Chennai-based Orchid Chemicals and Pharmaceuticals Ltd expects to break even in 2016-17 with the help of new product launches and conversion of rupee loans to foreign currency ones.

Speaking at the sidelines of the 22{+n}{+d} Annual General Meeting, K Raghavendra Rao, Managing Director, said the company is in talks with banks to convert long-term rupee loans to foreign currency debt.

The company has a total debt of about ₹3,100 crore, of which around ₹1,800 crore is the rupee loan, ₹750 crore is foreign currency loan equivalent and ₹500 crore is working capital. Orchid is paying an interest of 11 per cent for the loans. “After conversion there will be an annual saving of ₹125 crore,” Rao said. He added that only ₹1,000 crore will be converted immediately.

Some of the pending projects, which are nearing completion, will add to the revenue starting next year. A sterile plant for production of Cephalosporins is expected to be completed this year. “We will increase the capability of sterile API plant by adding 30 tonnes to the existing 50 tonnes, which will add ₹150 crore to the revenue,” Rao said.
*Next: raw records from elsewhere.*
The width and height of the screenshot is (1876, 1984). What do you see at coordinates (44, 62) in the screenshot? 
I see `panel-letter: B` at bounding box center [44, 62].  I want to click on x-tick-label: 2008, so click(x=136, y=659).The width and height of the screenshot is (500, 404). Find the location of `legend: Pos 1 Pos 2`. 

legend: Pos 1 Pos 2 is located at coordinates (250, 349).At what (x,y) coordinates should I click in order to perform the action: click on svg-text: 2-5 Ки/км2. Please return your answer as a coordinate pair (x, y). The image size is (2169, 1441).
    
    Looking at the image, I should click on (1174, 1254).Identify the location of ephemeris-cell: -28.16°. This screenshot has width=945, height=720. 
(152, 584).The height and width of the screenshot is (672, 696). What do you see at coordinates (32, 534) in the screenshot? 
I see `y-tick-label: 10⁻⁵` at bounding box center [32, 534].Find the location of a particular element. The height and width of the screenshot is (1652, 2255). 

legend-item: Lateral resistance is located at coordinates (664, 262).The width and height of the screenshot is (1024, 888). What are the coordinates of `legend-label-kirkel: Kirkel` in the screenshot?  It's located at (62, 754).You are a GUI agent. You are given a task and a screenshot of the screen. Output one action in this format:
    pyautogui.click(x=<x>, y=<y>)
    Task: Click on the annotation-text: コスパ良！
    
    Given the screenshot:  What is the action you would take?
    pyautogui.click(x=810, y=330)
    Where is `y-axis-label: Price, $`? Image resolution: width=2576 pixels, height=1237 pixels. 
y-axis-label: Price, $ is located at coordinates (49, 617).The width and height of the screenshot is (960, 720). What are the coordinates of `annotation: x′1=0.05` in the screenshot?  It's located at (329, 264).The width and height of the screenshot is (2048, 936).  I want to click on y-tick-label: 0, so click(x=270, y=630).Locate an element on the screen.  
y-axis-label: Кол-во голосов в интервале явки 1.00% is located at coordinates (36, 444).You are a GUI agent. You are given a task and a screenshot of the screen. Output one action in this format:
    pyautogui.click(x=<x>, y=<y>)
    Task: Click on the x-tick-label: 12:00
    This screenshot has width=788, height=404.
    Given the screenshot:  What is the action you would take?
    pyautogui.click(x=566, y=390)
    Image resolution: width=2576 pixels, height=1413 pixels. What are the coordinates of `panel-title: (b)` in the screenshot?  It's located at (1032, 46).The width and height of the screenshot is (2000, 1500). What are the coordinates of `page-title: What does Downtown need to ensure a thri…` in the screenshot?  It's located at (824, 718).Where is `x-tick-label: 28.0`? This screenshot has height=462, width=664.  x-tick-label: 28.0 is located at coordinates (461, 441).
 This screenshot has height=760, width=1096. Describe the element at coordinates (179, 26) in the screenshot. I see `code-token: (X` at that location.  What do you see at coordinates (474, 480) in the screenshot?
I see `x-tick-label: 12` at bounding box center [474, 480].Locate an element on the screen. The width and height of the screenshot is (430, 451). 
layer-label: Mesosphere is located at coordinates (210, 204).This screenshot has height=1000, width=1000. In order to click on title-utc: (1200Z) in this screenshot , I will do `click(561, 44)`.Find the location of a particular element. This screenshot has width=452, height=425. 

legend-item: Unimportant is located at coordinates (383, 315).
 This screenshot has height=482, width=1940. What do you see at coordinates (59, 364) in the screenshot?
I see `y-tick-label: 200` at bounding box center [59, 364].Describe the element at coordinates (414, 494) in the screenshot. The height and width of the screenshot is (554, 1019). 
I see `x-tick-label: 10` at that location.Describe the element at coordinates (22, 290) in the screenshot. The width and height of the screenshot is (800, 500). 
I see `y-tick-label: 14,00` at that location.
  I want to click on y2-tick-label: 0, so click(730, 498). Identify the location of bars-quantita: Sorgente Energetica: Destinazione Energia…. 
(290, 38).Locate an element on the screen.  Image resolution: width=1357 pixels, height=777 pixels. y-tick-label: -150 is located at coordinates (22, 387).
Two new molecules for NASH (non-alcoholic steatohepatitis) and NAFLD (non-alcoholic fatty liver disease), which are currently in second phase of testing in Malaysia, will be introduced in the market after completion. Rao said, “After human trials, we should be able to license the products to larger companies in another one year.” The company has reported a net loss of ₹191 crore for the accounting period ending March 31, 2015, against ₹530 crore loss the previous year.

Speaking at the meeting, KV Venkatasubramanium, Chairman, said the company has entered into supply agreements with several pharmaceutical companies in Europe and has a long-term agreement with a Japanese pharmaceutical company for the supply of a Cephalosporin API.